STRANGEHaving today rewritten a few chapters of my hitherto shelved children’s fantasy novel (set aside the past year to focus on my short stories and poetry), and being on the final leg of re-reading a magical classic (in my opinion), I’ve allowed my head to be filled with all sorts of strange ideas and fantastical ‘facts’ recently. And it’s been brilliant.

There’s nothing so strange as fiction, I believe, and it’s great fun to both read and write. The possibilities are endless and you can always bet on something unexpected lurking around the next corner. Nowhere is this more the truth than in Susanna Clarke’s novel, Jonathan Strange & Mr Norrell, which is the book I’ve been re-reading this week. Let’s just say, it’s a bit of a door-stopper, and as it’s been 10 years since I read it last, it’s been like entering Clarke’s world for the first time again. You can imagine how great that is, when it’s a book you know you love – you just can’t remember the particulars of why…

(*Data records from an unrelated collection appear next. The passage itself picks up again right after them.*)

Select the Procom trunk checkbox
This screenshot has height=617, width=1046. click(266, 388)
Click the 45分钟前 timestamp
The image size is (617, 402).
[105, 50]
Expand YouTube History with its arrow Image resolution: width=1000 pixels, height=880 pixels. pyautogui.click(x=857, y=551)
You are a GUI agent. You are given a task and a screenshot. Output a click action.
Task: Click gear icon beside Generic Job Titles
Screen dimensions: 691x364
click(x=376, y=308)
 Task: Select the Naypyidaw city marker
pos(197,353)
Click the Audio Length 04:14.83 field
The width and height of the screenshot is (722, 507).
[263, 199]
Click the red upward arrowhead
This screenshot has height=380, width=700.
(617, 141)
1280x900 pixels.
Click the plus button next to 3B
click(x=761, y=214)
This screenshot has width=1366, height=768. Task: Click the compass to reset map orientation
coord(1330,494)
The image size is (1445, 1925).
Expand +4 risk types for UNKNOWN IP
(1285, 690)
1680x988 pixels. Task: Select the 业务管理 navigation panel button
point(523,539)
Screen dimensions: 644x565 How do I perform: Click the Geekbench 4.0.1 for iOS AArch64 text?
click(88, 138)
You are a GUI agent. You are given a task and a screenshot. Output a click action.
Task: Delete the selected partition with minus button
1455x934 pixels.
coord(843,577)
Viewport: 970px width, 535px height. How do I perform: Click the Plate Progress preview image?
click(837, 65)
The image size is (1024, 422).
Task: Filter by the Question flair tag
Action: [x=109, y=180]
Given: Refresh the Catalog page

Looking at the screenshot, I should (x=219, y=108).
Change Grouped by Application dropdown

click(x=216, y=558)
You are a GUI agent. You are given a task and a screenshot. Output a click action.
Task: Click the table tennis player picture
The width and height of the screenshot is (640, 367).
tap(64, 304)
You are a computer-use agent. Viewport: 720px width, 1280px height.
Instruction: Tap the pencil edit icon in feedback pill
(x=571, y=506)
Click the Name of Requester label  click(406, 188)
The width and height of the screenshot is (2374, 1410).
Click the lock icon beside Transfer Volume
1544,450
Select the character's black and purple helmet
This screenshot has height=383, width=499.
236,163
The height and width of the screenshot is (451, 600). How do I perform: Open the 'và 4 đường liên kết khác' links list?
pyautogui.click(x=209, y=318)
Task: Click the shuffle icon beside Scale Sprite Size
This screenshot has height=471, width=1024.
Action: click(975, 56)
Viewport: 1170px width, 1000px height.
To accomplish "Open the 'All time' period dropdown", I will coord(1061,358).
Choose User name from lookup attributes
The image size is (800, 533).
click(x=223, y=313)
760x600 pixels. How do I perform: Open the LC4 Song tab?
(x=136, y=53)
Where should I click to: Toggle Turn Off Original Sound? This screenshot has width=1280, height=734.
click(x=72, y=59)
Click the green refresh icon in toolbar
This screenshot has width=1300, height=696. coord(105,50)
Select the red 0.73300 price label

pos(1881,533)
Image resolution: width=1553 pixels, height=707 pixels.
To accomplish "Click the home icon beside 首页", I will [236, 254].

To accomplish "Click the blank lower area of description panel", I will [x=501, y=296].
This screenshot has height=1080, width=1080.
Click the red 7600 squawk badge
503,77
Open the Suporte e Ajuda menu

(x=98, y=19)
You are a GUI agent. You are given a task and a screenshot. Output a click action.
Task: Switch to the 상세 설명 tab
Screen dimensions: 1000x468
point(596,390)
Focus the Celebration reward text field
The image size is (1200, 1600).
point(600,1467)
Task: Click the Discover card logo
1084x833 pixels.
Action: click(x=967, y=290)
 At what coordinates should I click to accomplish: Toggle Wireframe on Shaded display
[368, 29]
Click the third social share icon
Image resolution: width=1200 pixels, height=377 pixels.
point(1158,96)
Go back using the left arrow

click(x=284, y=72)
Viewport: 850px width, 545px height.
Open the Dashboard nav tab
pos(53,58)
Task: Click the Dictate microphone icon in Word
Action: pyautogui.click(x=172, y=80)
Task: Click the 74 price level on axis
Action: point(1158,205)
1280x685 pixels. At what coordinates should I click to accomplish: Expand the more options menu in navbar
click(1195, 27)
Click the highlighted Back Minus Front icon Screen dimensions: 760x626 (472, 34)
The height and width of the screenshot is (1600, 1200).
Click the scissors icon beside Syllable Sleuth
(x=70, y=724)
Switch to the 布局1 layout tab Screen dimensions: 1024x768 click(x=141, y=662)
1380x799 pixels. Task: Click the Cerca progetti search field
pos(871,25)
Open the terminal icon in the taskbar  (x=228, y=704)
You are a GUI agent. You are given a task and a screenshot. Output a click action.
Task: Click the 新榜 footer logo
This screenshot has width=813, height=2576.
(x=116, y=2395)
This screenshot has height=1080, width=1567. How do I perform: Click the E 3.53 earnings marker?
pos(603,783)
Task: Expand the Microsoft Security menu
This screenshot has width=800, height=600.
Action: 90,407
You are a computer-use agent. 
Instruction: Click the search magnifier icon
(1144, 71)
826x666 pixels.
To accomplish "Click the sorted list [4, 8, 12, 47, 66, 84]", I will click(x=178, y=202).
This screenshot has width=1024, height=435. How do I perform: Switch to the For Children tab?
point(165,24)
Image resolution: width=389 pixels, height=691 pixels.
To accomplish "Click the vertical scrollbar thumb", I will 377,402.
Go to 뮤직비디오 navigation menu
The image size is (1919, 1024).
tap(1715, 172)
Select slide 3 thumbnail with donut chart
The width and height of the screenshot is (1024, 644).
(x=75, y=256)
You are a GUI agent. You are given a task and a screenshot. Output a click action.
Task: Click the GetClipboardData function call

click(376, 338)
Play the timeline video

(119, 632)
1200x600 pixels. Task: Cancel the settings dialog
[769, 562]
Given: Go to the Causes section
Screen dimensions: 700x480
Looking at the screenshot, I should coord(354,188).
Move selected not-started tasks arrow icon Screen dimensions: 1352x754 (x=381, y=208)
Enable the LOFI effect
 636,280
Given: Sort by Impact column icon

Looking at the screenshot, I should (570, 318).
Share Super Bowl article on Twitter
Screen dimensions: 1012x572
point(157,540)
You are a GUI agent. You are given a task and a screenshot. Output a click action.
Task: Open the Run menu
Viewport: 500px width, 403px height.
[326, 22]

Anyway, for those Strange and Norrell fans out there, you’ll know that tonight was the BBC’s airing of the first episode of the book, which has seemingly taken those past 10 years to bring to the screen. Peter Jackson managed to get Lord of the Rings condensed to film, but he struggled with Norrell & Strange, so it fell to the creator of Sherlock to do the deed. Library

I’m always hesitant when books are brought to life for film or TV, in case they meddle too much and, well, you know, change how you see the characters etc etc. I am, however, pleased to see that Strange, Norrell, Childermass and the gentleman with the thistle-down hair have stepped off the page and onto the TV in fine form and I can’t wait to see how the next bit of the story is shown.

I’m not often one to re-read books, especially long ones like Clarke’s, but when the writing’s this good, it’s worth it. It’s helped to re-inspire my own writing and has served as a timely reminder of those limitless possibilities in creating fiction. Well worth a read if you haven’t yet enjoyed it!